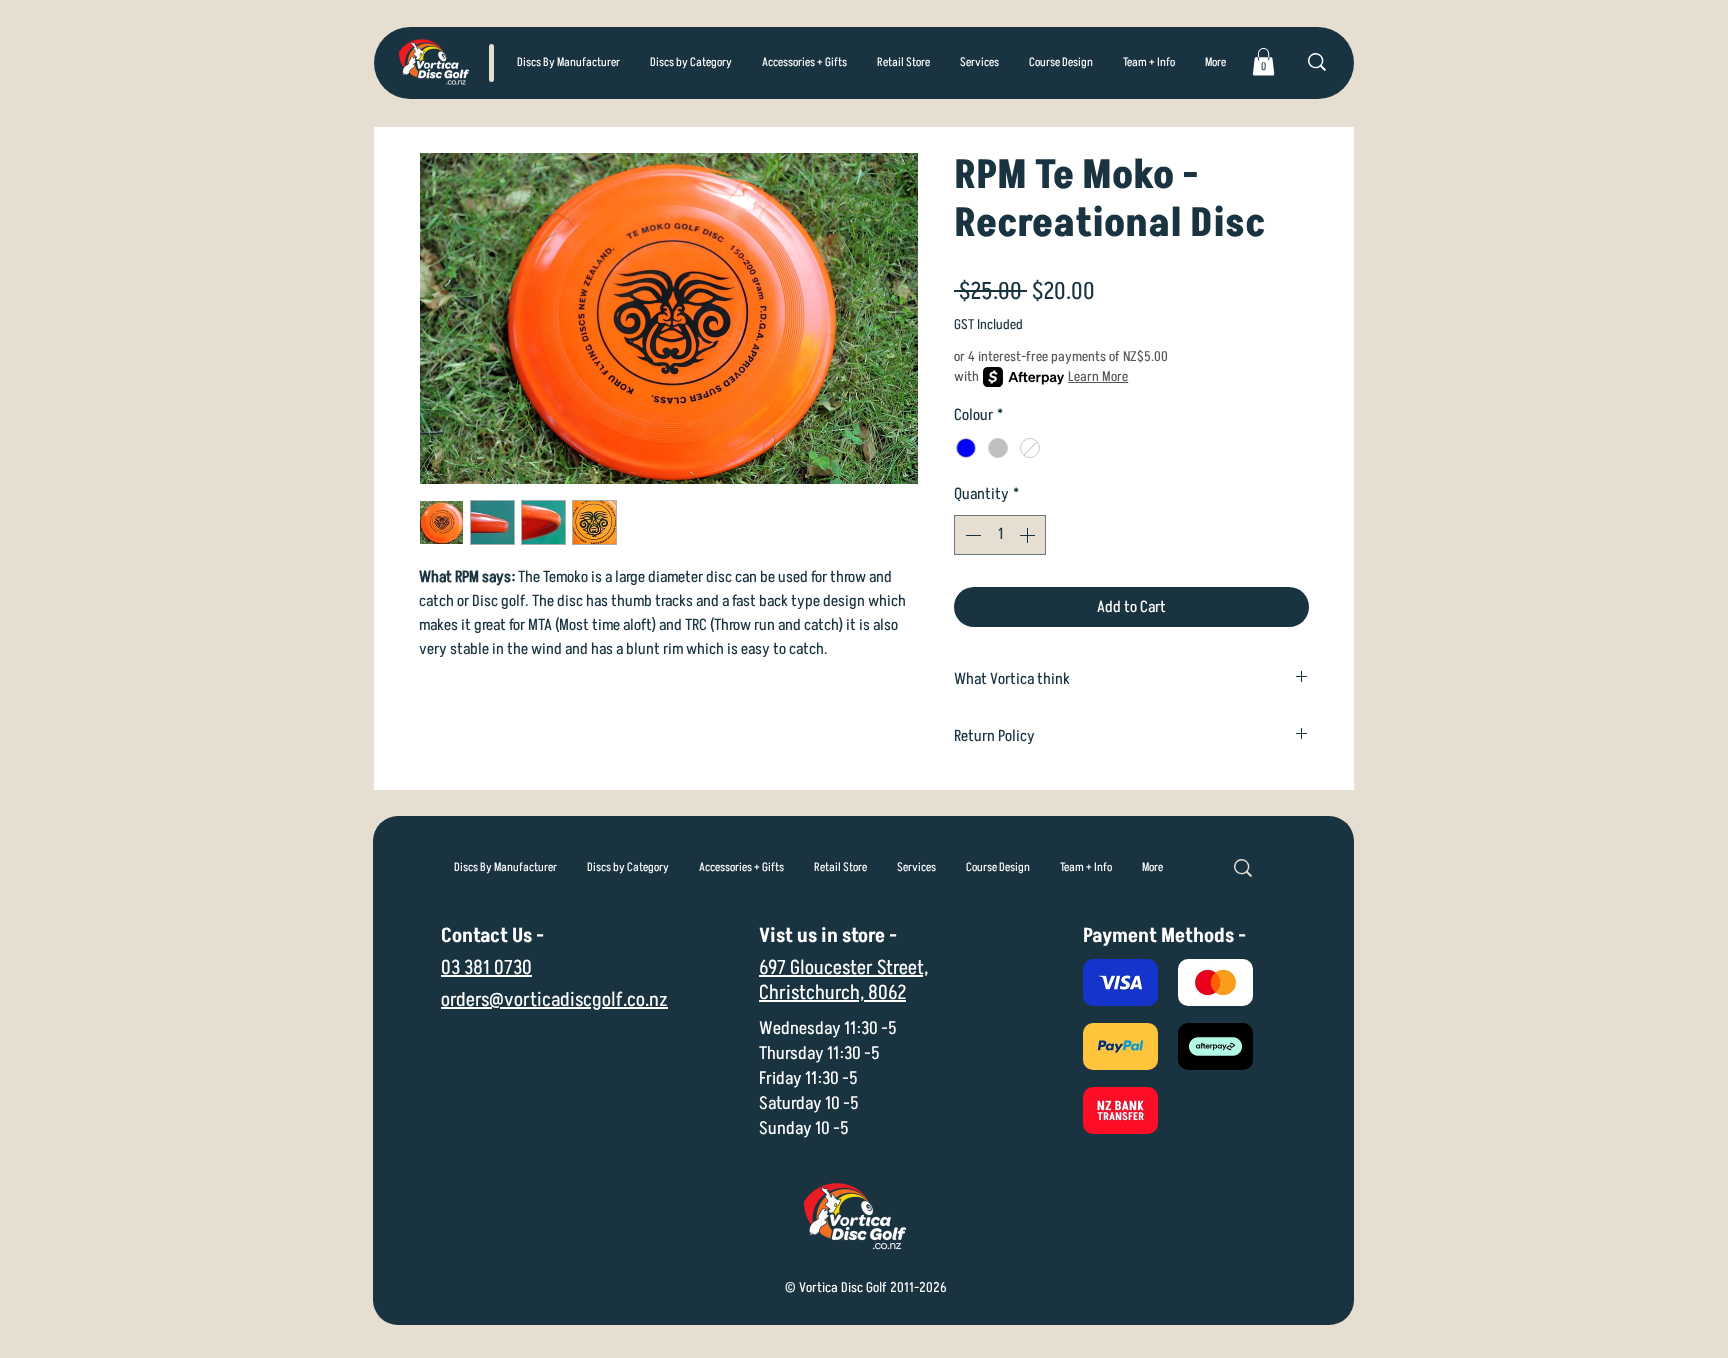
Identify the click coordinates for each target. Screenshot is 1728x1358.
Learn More (1098, 376)
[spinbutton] (1000, 535)
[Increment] (1029, 535)
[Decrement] (971, 535)
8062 (887, 993)
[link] (1263, 61)
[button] (691, 63)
━━━━━━━━
When you output the listing, reproduce it exactly but drop its pictures.

# Task answer
Identify the click coordinates for each target. Screenshot is 1728x1358.
Learn More (1098, 376)
[spinbutton] (1000, 535)
[Increment] (1029, 535)
[Decrement] (971, 535)
8062 (887, 993)
[link] (1263, 61)
[button] (691, 63)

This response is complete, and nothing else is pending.